▶ **Material to process**:
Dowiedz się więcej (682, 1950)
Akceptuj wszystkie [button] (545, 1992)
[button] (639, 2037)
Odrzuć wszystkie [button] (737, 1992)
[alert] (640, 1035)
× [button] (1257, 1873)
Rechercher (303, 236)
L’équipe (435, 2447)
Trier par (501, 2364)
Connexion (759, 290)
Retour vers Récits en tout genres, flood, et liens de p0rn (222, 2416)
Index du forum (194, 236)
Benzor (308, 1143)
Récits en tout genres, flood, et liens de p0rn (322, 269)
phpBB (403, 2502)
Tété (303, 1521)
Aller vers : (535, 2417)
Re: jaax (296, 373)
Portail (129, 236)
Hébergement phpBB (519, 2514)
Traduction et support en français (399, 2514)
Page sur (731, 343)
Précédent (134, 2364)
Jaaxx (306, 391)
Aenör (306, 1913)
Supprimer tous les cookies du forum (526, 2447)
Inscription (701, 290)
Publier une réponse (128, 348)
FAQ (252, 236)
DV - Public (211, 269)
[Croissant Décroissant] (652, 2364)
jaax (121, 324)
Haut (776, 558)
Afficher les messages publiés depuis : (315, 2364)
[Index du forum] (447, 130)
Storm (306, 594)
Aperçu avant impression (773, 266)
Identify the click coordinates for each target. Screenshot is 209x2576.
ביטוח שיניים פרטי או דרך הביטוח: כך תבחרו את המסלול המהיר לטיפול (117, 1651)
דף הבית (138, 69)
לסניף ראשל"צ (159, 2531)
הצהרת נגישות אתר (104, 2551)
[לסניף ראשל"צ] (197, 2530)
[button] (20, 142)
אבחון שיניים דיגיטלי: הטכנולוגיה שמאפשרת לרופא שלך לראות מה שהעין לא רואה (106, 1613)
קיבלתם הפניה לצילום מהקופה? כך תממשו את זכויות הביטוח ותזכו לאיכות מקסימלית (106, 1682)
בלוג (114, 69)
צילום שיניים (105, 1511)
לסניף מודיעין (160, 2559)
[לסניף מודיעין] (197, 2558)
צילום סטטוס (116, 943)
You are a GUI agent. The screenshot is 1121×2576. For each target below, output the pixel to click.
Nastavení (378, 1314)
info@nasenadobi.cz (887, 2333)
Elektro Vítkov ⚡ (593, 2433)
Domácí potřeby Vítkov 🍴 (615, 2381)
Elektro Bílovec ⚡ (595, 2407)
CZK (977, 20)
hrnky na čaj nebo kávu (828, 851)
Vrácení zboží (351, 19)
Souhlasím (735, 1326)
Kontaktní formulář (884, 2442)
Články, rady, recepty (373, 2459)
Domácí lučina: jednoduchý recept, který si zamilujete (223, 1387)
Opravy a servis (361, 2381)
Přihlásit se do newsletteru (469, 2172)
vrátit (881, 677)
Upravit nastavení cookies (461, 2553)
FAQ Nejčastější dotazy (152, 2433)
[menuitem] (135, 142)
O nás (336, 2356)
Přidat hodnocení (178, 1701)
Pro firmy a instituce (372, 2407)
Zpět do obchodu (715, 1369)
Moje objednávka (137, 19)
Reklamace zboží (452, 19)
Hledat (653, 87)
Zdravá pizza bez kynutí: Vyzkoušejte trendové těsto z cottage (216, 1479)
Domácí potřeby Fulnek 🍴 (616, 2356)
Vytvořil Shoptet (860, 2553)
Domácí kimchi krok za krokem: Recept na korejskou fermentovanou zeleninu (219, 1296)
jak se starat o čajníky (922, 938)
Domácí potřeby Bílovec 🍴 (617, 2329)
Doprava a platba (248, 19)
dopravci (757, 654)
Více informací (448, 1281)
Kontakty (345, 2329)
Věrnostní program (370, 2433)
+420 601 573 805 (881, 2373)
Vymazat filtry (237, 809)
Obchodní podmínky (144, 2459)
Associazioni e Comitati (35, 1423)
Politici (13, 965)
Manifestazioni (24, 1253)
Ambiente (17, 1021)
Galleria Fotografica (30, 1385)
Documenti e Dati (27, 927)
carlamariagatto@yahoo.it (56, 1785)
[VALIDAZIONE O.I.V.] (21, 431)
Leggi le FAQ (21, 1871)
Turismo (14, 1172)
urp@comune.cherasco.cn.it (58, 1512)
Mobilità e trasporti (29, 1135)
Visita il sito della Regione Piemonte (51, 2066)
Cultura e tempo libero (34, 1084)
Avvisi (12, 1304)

▶ **Activity**:
Copy each line of the listing verbatim.

▶ **Task result**:
Dowiedz się więcej (682, 1950)
Akceptuj wszystkie [button] (545, 1992)
[button] (639, 2037)
Odrzuć wszystkie [button] (737, 1992)
[alert] (640, 1035)
× [button] (1257, 1873)
Rechercher (303, 236)
L’équipe (435, 2447)
Trier par (501, 2364)
Connexion (759, 290)
Retour vers Récits en tout genres, flood, et liens de p0rn (222, 2416)
Index du forum (194, 236)
Benzor (308, 1143)
Récits en tout genres, flood, et liens de p0rn (322, 269)
phpBB (403, 2502)
Tété (303, 1521)
Aller vers : (535, 2417)
Re: jaax (296, 373)
Portail (129, 236)
Hébergement phpBB (519, 2514)
Traduction et support en français (399, 2514)
Page sur (731, 343)
Précédent (134, 2364)
Jaaxx (306, 391)
Aenör (306, 1913)
Supprimer tous les cookies du forum (526, 2447)
Inscription (701, 290)
Publier une réponse (128, 348)
FAQ (252, 236)
DV - Public (211, 269)
[Croissant Décroissant] (652, 2364)
jaax (121, 324)
Haut (776, 558)
Afficher les messages publiés depuis : (315, 2364)
[Index du forum] (447, 130)
Storm (306, 594)
Aperçu avant impression (773, 266)
Identify the click coordinates for each target. Screenshot is 209x2576.
ביטוח שיניים פרטי או דרך הביטוח: כך תבחרו את המסלול המהיר לטיפול (117, 1651)
דף הבית (138, 69)
לסניף ראשל"צ (159, 2531)
הצהרת נגישות אתר (104, 2551)
[לסניף ראשל"צ] (197, 2530)
[button] (20, 142)
אבחון שיניים דיגיטלי: הטכנולוגיה שמאפשרת לרופא שלך לראות מה שהעין לא רואה (106, 1613)
קיבלתם הפניה לצילום מהקופה? כך תממשו את זכויות הביטוח ותזכו לאיכות מקסימלית (106, 1682)
בלוג (114, 69)
צילום שיניים (105, 1511)
לסניף מודיעין (160, 2559)
[לסניף מודיעין] (197, 2558)
צילום סטטוס (116, 943)
You are a GUI agent. The screenshot is 1121×2576. For each target below, output the pixel to click.
Nastavení (378, 1314)
info@nasenadobi.cz (887, 2333)
Elektro Vítkov ⚡ (593, 2433)
Domácí potřeby Vítkov 🍴 (615, 2381)
Elektro Bílovec ⚡ (595, 2407)
CZK (977, 20)
hrnky na čaj nebo kávu (828, 851)
Vrácení zboží (351, 19)
Souhlasím (735, 1326)
Kontaktní formulář (884, 2442)
Články, rady, recepty (373, 2459)
Domácí lučina: jednoduchý recept, který si zamilujete (223, 1387)
Opravy a servis (361, 2381)
Přihlásit se do newsletteru (469, 2172)
vrátit (881, 677)
Upravit nastavení cookies (461, 2553)
FAQ Nejčastější dotazy (152, 2433)
[menuitem] (135, 142)
O nás (336, 2356)
Přidat hodnocení (178, 1701)
Pro firmy a instituce (372, 2407)
Zpět do obchodu (715, 1369)
Moje objednávka (137, 19)
Reklamace zboží (452, 19)
Hledat (653, 87)
Zdravá pizza bez kynutí: Vyzkoušejte trendové těsto z cottage (216, 1479)
Domácí potřeby Fulnek 🍴 (616, 2356)
Vytvořil Shoptet (860, 2553)
Domácí kimchi krok za krokem: Recept na korejskou fermentovanou zeleninu (219, 1296)
jak se starat o čajníky (922, 938)
Domácí potřeby Bílovec 🍴 (617, 2329)
Doprava a platba (248, 19)
dopravci (757, 654)
Více informací (448, 1281)
Kontakty (345, 2329)
Věrnostní program (370, 2433)
+420 601 573 805 (881, 2373)
Vymazat filtry (237, 809)
Obchodní podmínky (144, 2459)
Associazioni e Comitati (35, 1423)
Politici (13, 965)
Manifestazioni (24, 1253)
Ambiente (17, 1021)
Galleria Fotografica (30, 1385)
Documenti e Dati (27, 927)
carlamariagatto@yahoo.it (56, 1785)
[VALIDAZIONE O.I.V.] (21, 431)
Leggi le FAQ (21, 1871)
Turismo (14, 1172)
urp@comune.cherasco.cn.it (58, 1512)
Mobilità e trasporti (29, 1135)
Visita il sito della Regione Piemonte (51, 2066)
Cultura e tempo libero (34, 1084)
Avvisi (12, 1304)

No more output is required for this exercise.